On commence les rétro-critiques avec Michelle Blades. Remontons donc la faille temporelle jusqu’au 29 mars, lorsque la musicienne sort son cinquième LP solo, Visitor, sur Midnight Special Records. Découverte à Berlin, au Pop Kultur Festival 2017, on avait buggé sur son énergie, étant la seule artiste à venir avec deux projets sur le festival (voir interview en espagnol). D’autant plus qu’elle a géré dans les deux.

Elle tourne à fond. Biches festival #4, crédit Lust4live.fr

Sur ce dernier album, Michelle réussit à aligner les planètes pop, punk et folk sur une même orbite, le tout enrobé d’une voie lactée bien psyché. Dès la cover, elle annonce un trip à la pop épileptique. De fait, on rentre dans l’album, comme on passerait un portique de sécu à la Stargate sans trop savoir où ça mène. Le passage se fait à coup de guitare distordue et roulements de batterie. On se sent comme un passager en retard, courant après un vol Air Visitor Panama-Panam (Paris).

On décolle vite avec Politic! qui nous met un gentil coup de pression. Aux commande, Michelle Blades nous impose un interrogatoire haletant. Why do you keep your secrets? Where do you hide them? Did you go to school for it? Pas le temps de cogité que dans le hublot une vue stromboscopique perturbe la vision (voir clip). On passe ensuite en vitesse de croisière avec Behind The Black. Voix lente et apaisante, disto et clavier organique nous transportent vers une nébuleuse inconnue. État contemplatif garanti. Le doux délire continue avec Ring qui révèle la force tranquille d’une pilote maîtrisant son appareil. On s’imagine au combiné d’un vieux fixe, se perdant dans la spirale du file, d’attendre… (Whaaaat?!). Sans ambage, on se retrouve dans une salle d’attente d’un Dr Psy qui alterne entre punk et folk en mode schyzo ! À partir de là, ça part en vrille dans une interminable et lente chute libre. Ça plane… (abstient-toi de citer qui on sait, ça ferait mauvais genre).
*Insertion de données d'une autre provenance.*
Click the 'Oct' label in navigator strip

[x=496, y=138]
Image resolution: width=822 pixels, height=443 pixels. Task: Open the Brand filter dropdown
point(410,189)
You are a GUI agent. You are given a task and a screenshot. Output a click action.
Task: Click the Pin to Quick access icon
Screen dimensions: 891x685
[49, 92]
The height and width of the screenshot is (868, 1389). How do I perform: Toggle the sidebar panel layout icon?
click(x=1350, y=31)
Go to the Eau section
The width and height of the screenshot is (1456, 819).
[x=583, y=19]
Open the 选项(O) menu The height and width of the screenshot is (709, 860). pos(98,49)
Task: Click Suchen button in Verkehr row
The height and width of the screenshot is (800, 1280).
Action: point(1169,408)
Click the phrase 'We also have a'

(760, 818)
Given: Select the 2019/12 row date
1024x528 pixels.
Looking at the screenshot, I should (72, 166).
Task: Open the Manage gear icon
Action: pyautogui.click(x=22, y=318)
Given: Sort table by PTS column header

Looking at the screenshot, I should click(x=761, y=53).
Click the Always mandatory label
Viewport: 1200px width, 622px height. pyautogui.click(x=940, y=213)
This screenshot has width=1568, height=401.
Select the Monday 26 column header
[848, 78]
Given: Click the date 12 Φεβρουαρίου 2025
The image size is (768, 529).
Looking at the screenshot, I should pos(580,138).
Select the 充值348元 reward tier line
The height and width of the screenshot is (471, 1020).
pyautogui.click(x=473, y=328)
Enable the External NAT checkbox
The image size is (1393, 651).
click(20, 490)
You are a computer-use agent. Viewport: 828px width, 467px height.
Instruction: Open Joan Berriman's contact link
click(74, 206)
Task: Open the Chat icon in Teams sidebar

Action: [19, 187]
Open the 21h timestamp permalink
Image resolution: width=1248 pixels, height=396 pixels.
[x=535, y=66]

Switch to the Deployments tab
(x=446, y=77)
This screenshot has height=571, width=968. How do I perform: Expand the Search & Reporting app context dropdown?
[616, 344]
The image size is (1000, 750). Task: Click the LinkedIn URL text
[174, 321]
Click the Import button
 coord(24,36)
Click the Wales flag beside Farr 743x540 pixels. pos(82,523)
Les mélanges improbables que la musicienne nous offre entre folk, pop et punk prennent bien avec la sauce psicdodelia. En cela, elle confirme une belle créativité et une maturité (instrumentale et vocale) qui réconcilient. peut-être, l’artiste avec toutes ses influences culturelles. De Panama à Panam, en passant par les States, Michelle Blades arrive à tirer un bon parti de sa tambouille culturelle sur cet album. Pour faire partie du voyage, suivez le Visitor.